YOUR ASSIGNMENT » Pictures do not belong in the copy. Write out exactly the lines from the one containing "Where should I" through the end of the data.

LISTED ENTRIES »
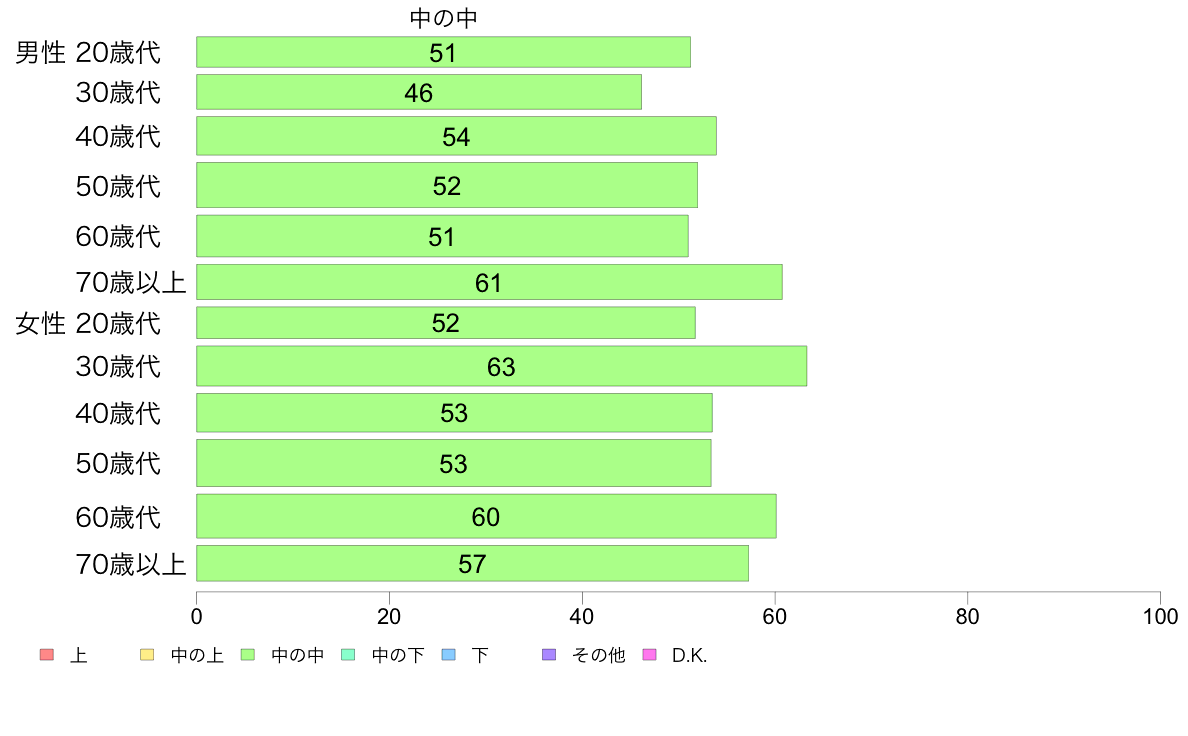Click the purple その他 legend swatch
This screenshot has height=736, width=1188.
pos(549,655)
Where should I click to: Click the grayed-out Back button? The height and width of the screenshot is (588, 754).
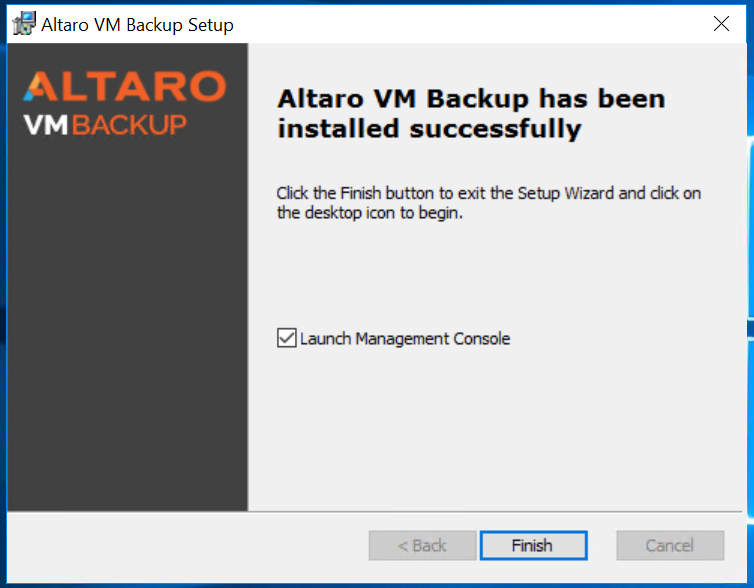pos(423,545)
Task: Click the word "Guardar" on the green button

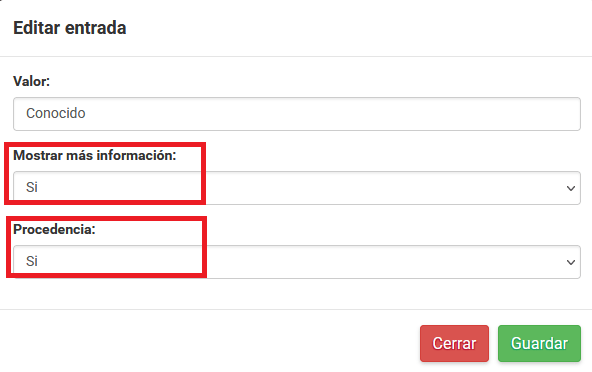Action: 539,344
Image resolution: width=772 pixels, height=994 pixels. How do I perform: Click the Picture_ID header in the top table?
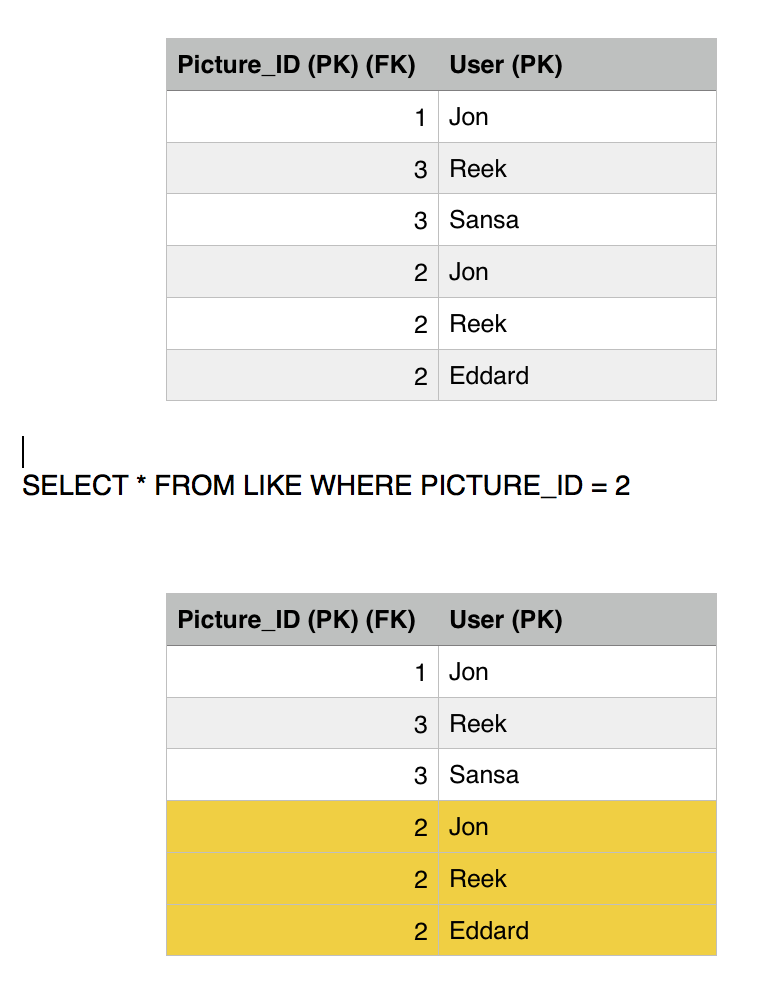(296, 65)
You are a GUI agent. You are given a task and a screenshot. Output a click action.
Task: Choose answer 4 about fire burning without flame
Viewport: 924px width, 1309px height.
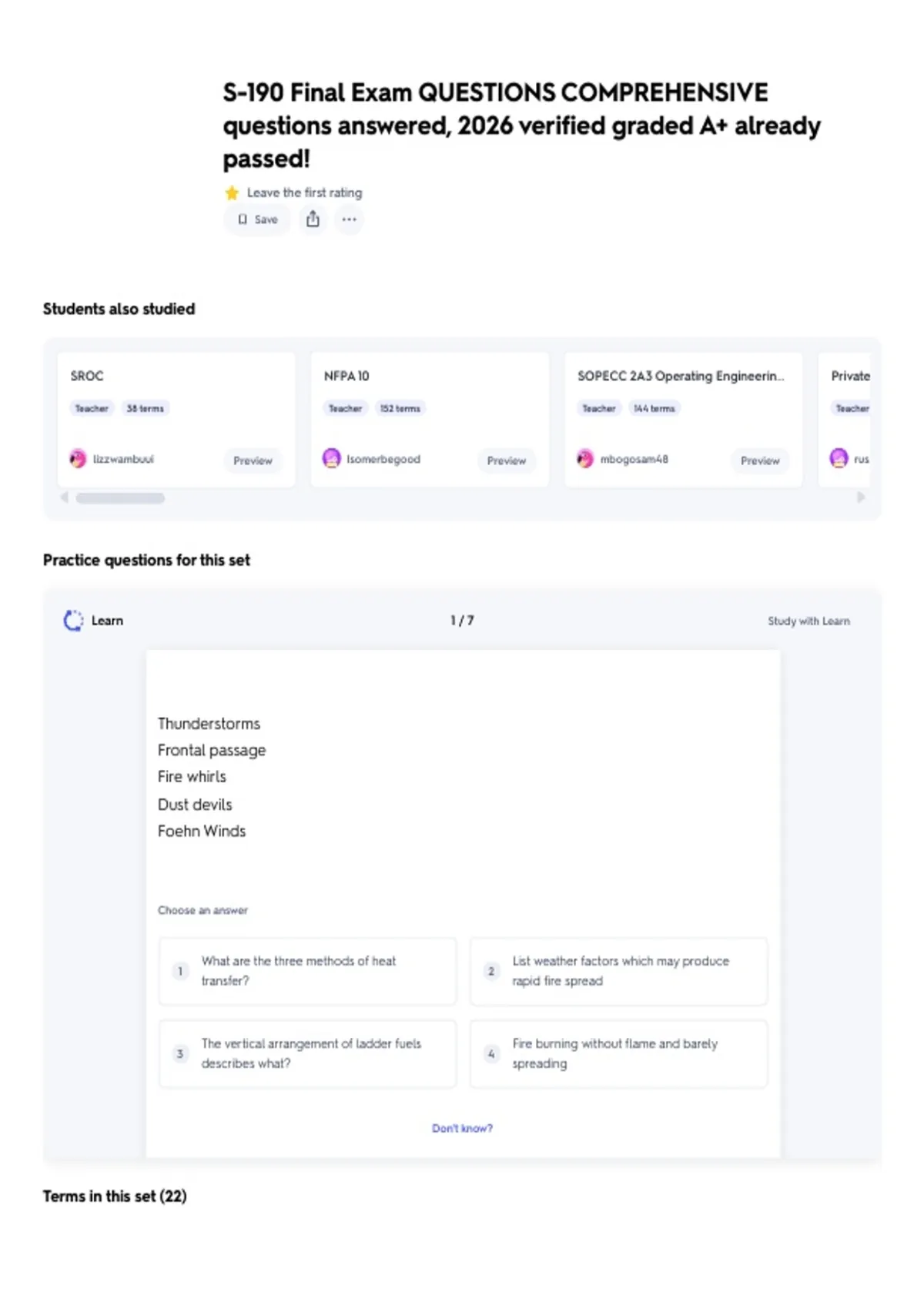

TASK OUTPUT »
Where should I click to: Click the grayed-out Back button? The height and width of the screenshot is (588, 754).
pos(423,545)
Task: Click the word "Guardar" on the green button

Action: 539,344
Image resolution: width=772 pixels, height=994 pixels. How do I perform: Click the Picture_ID header in the top table?
(296, 65)
You are a GUI agent. You are given a task and a screenshot. Output a click action.
Task: Choose answer 4 about fire burning without flame
Viewport: 924px width, 1309px height.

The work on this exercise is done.